Warning: The following five challenges are only intended for the brave, the strong and the super motivated language learner. Most people have limited time to devote for studying a new language, and many more simply lack the discipline to carry out all five of these challenges. But if you think you got what it takes — or if you recently graduated from university and your employment prospects look bleak — then give it a shot!
These challenges were designed to be completed in 3 months, but feel free to modify the intensity to accommodate your schedule.

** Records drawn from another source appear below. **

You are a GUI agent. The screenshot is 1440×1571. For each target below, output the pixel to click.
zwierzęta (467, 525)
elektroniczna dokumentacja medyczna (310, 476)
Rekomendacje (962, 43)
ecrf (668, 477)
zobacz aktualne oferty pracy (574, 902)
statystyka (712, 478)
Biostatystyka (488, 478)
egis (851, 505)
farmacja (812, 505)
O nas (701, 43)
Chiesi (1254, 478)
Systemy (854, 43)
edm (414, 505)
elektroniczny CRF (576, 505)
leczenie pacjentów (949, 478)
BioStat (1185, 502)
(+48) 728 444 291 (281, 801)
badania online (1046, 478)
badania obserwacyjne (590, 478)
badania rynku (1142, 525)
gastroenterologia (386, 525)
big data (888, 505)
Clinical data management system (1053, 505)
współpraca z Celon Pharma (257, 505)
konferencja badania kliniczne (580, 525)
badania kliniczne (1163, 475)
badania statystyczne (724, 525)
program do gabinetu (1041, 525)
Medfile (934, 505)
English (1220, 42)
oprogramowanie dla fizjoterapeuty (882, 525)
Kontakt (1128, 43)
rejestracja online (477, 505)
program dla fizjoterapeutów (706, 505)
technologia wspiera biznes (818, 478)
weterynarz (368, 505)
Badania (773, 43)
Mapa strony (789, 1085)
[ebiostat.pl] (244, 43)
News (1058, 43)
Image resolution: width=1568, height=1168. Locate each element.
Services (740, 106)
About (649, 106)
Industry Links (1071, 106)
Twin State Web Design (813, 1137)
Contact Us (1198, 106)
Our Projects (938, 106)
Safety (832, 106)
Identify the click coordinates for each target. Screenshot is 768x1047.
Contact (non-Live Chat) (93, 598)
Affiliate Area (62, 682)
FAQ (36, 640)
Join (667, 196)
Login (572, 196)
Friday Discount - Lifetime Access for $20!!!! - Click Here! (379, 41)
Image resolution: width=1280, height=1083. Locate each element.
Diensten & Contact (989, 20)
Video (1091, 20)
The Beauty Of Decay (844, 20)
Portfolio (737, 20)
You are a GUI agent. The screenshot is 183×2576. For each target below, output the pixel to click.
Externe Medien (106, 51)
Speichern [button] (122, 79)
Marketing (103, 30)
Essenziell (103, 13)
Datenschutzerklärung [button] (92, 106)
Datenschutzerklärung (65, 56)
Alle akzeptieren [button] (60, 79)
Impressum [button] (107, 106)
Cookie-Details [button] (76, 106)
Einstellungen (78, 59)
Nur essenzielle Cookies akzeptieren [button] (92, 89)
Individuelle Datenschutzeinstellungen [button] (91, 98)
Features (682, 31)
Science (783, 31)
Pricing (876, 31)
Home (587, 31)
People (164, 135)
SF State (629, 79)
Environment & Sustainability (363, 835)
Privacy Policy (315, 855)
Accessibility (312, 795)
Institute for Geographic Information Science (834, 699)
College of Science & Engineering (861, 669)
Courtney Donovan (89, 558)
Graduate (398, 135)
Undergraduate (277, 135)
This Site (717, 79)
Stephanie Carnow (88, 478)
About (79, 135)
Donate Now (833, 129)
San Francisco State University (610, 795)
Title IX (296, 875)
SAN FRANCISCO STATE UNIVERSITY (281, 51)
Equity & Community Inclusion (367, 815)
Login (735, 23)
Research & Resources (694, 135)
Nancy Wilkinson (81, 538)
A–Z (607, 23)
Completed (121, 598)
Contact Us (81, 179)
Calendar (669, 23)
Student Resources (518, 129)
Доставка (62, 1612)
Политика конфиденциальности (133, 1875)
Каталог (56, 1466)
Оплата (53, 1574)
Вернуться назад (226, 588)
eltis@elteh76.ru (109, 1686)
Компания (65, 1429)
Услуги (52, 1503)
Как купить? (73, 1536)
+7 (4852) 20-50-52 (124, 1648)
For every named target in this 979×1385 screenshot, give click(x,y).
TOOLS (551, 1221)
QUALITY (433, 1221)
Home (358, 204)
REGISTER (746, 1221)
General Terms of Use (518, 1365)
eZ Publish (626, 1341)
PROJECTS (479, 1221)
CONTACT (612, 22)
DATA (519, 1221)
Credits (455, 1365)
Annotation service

1. Learn 3,000 words — While memorizing long lists of vocabulary will not improve your speech, you will certainly understand more of what you read and listen to. Most research suggest that second language learners can understand about 80% of written texts if they know approximately 3,000 words. If you can pull this challenge off in three months, you’ll be able to understand most magazines, newspapers and even simple fiction.
Why it’s tough? You have to learn and practice at least 33 new words a day, every day, for the next 3 months, and that doesn’t include review time for previously learned words.
2. Watch (and re-watch) 25 films — Watching films in the target language is an excellent way to learn about culture. The cultural lessons will be subtle and not so overt, but overtime you’ll pick up on what’s considered funny, attractive and taboo. Watching movies is also a great way to develop your listening skills because the actors will be speaking naturally, unlike the robotic voices that accompany most textbook CDs. Watching recent movies is another great way to build up your vocabulary, especially slang and idioms.
Why it’s tough? Depending on the language you’re learning, it might be difficult (and expensive) to find 25 movies to watch. For an added challenge, try this:
- On the first viewing, watch the film with your native language subtitles.
- On the second viewing, watch the film again with the target language subtitles.
- On the third and final viewing, watch the film as a native speaker would — no subtitles!
3. Write a journal entry every day – Language practice is just as important language study. Writing a daily journal of about 250-500 words every day will provide you with much needed practice so that you can try out recently learned vocabulary and apply new grammatical rules. Turn your journal into blog and have native speakers of the language you’re learning correct your mistakes and offer feedback. In turn, you could also read their work as part of a language exchange.
Why it’s tough?: In order to avoid boredom and monotony, you’ll need a lot of ideas and inspiration for writing prompts.
4. Talk with the locals every day – Ultimately, the purpose of learning a new language is communication, and what better way to learn a language than actually talking with real people! Speak far and wide and with as many people as possible in as many social contexts as possible: at the bank, the store, a party, wherever. Never let a single day slip by without actually doing something in the target language. Use the experiences from these encounters as content in a daily journal as added practice.
Why it’s tough? Unless you live abroad, it may be difficult to find native or fluent speakers in your area. Use Skype and other online communities to help you find a speaking partner.
5. Start a romantic relationship with someone who speaks the language – This is the mother of all language learning challenges! They say that all healthy relationships require constant communication, so If you’re dating someone who speaks the language you’re learning, you’ll constantly be writing love notes, talking to each other and reading the cute status updates on Facebook. And let’s not forget the never-ending stream of text messages — I said it’s over, Gregg! Seriously stop texting me 🙁
Why it’s tough? Doesn’t matter what language you’re using, relationships are hard work! Good luck!